そうして自身は大きな弓矢を番えて、それを希鳥に向けるのだ。



「人質くんっ!!!」



魔物の猛攻から身をかがめてかわしたナームが叫ぶ。

希鳥はその場から固まってしまって動けないでいた。

ナームの叫びで事態に気づいた他の傭兵たちも、希鳥を助けようとするが、距離が遠すぎたり魔物に妨害されたりで、それは叶わない。



「死ね!セルレアのまわりにあるもん全部消えちまえっ!!」



そうして無情にも、冷たく矢が放たれた。

瞬きする余裕すらなかったその刹那、風を切る音がして、希鳥に向かっていた矢が砕ける。

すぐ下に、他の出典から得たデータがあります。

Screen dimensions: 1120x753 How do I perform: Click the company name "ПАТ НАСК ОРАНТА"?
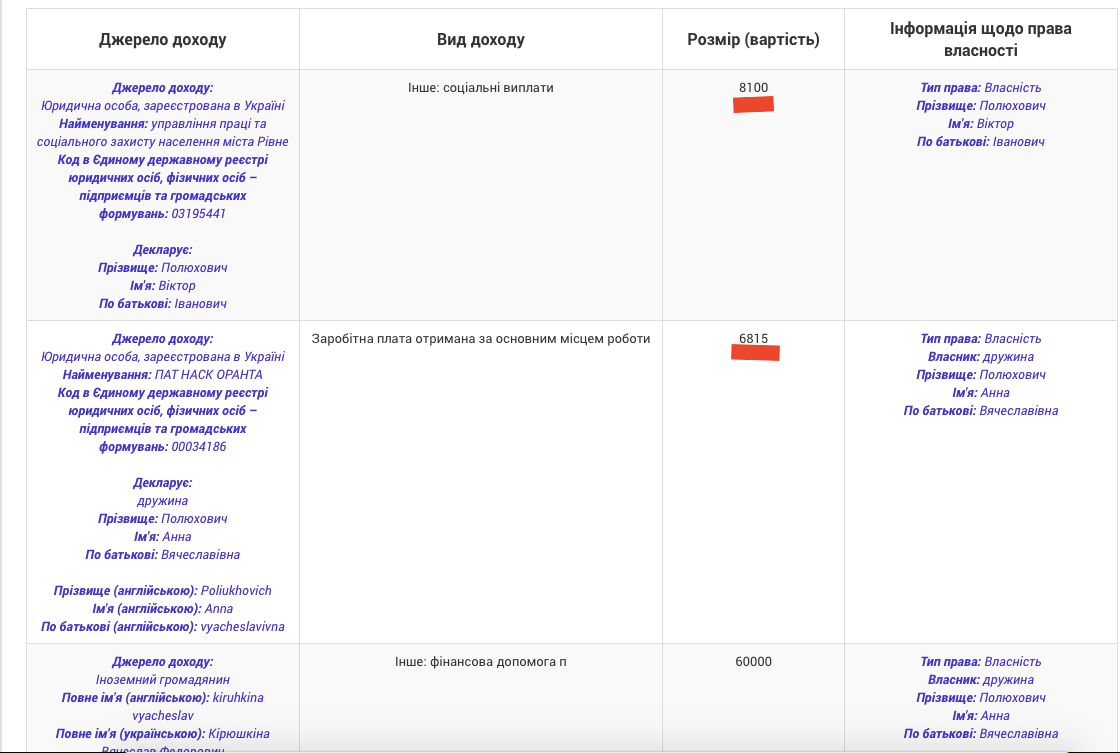click(x=208, y=375)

その出来事に少なからず傭兵たちは安堵と共に驚き、魔物使いの青年はショックを受けたように大きく目を見開いた。

かつて自分と生死を共にした仲間であり、友であるエーヴェルトが今、希鳥を庇うようにして肩を抱き寄せ、自分に向けて武器を構えていたから。



「・・・・んだよ・・・・・・なんだよ、なんだよっ!!!」



わなわなと震える体から声を絞り出す。

それは誰の耳から聞いても、悲痛さを帯びていた。



「お前もか!お前もオレを裏切るのか!そいつのほうに行っちまうのかよぉっ!!!なんでだよおおっ!!!」

「・・・・これは、お前とセルレアと、俺たちの問題だ。だから、コイツは巻き込まないで欲しい。」

「何言ってんだよ。もう巻き込んだじゃないか。お前だってそいつに何したか、忘れたわけじゃねぇだろ!?」

「嗚呼。」

「じゃあ、何で馴れ合ってんの。」

「・・・こいつが許してくれたから。」



ヒステリックな叫びから一転、驚くほど冷たい視線と静かな声を受けて、希鳥の肩を掴む手に、力が篭る。

それはエーヴェルトの意思の強さと弱さを暗に示していた。



「そんなわけねーじゃん。そいつは天使かなんかかよ?じゃなきゃ狂人だ。簡単に許されるもんじゃねーだろっ!!」

ストラス・・・。」

「そうだろ?なぁ、お前騙されてるんだよ。そうやって気を許させておいて後で裏切るんだ。俺たちと同じ苦しみを味あわせようとしてんだよ。だから、さ、なぁ・・・。」

アウル。」



言葉を続けることを許さない、ただ一言が、苛烈な戦場の中で、確かに青年の耳に届いた。

生前の名を呼ばれた青年は、それでおびえた表情と共にビクリと体を硬直させる。

心配そうに二人を見守る希鳥に目を向けてから、エーヴェルトは凛として青年と向き合った。



「・・・それでもこいつは、許してくれた。受け入れてくれた。オレに、償う機会と環境をくれたんだ。」



甘美な呪縛。

拒絶せず、暖かく縛りつける。

悪意無く与えられた甘さは、苦味を際立たせる。

その生殺しのような状況で、生きていく。



「それがオレの罪で、それを与えてくれたこいつを守ることが、オレの償いだ。だから、巻き込んで辛い目に、もうあわせたくない。」

「・・・・なんだよ、お前、結局自分だけ抜け出そうとすんの?オレを置いて?オレを裏切って?」

「そうじゃない。お前も、やりなおせる。セルレアとのことも、これからのことも。そう言いたいんだ。」

「都合が良すぎると思わないか?」

「・・・そんなことはないと、オレは思う。罪や嘆きを背負い生きることは、死ぬより辛い。死んだら何も感じないのだから。」

「・・・・・・・・・そいつに死ねって言われたら?」



そんなの、と二人を見守っていた希鳥が声を上げた。



「オレは誰にも言わない。言いたくない。死んで償おうだなんて、オレが許さない。死んで欲しくないんだ。勿論、キミにも。」



気弱そうに眉尻を下げて、それでも真っ直ぐに黒曜石の瞳が青年を捉えた。

今しがた己を殺そうとしている彼すら許し受け入れようと言う。

ほら、また呪詛が紡がれた。

青年は激昂し、それに呼応するかにように魔物たちが雄叫びをあげる。

それを皮切りに、再び激闘が始まろうとしていた。



「オレから離れるな。」



気を引き締め、エーヴェルトは傍らの希鳥に語りかけた。

呪縛から離れることは、できないのだけれど。